| Assigned task A |
From the biography of Cheryl Ann Krause, return the passage between "From 1995 to" and "and government investigations.", inclusive.
| Assigned task B |
Render this sentence from the biography of Cheryl Ann Krause in Spanish: "Krause returned to Philadelphia in 2003, where she joined Hangley Aronchick Segal & Pudlin as a shareholder."
| Assigned task C |
Decide whether each statement agrees with the biography of Cheryl Ann Krause. Answer yes or no for each, and quote the words of the text that settle it.
(i) Krause was born in Philadelphia.
(ii) Krause clerked for Justice Anthony Kennedy from 1994 to 1995.
(iii) At Dechert, Krause specialized in patent litigation.

American judge (born 1968)

Cheryl Ann Krause (born 1968) is a United States circuit judge of the United States Court of Appeals for the Third Circuit.

==Biography==

===Early life and education===

Krause was born in St. Louis, Missouri, and grew up outside Philadelphia, Pennsylvania. She received her Bachelor of Arts summa cum laude, from the University of Pennsylvania in 1989 and her Juris Doctor with highest honors from Stanford Law School in 1993. After graduating from law school, Krause clerked for Judge Alex Kozinski of the United States Court of Appeals for the Ninth Circuit from 1993 to 1994, and then for Justice Anthony Kennedy of the Supreme Court of the United States from 1994 to 1995.

===Professional career===

From 1995 to 1996, Krause worked as a lecturer and visiting scholar at Stanford Law School, as well as a law clerk at Heller Ehrman in San Francisco, California. Krause was an associate at Davis Polk & Wardwell in New York City from 1996 to 1997, and then served as an Assistant United States Attorney in the Southern District of New York from 1997 to 2002. Krause returned to Philadelphia in 2003, where she joined Hangley Aronchick Segal & Pudlin as a shareholder. In 2006, she became a partner at Dechert, where she specialized in white-collar criminal defense and government investigations.

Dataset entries

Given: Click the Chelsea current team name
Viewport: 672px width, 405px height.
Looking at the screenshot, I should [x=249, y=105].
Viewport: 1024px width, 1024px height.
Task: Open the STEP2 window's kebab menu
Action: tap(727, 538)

| Output A |
From 1995 to 1996, Krause worked as a lecturer and visiting scholar at Stanford Law School, as well as a law clerk at Heller Ehrman in San Francisco, California. Krause was an associate at Davis Polk & Wardwell in New York City from 1996 to 1997, and then served as an Assistant United States Attorney in the Southern District of New York from 1997 to 2002. Krause returned to Philadelphia in 2003, where she joined Hangley Aronchick Segal & Pudlin as a shareholder. In 2006, she became a partner at Dechert, where she specialized in white-collar criminal defense and government investigations.

| Output B |
Krause regresó a Filadelfia en 2003, donde se incorporó a Hangley Aronchick Segal & Pudlin como accionista.

| Output C |
(i) No: "Krause was born in St. Louis, Missouri"
(ii) Yes: "then for Justice Anthony Kennedy of the Supreme Court of the United States from 1994 to 1995"
(iii) No: "she specialized in white-collar criminal defense and government investigations"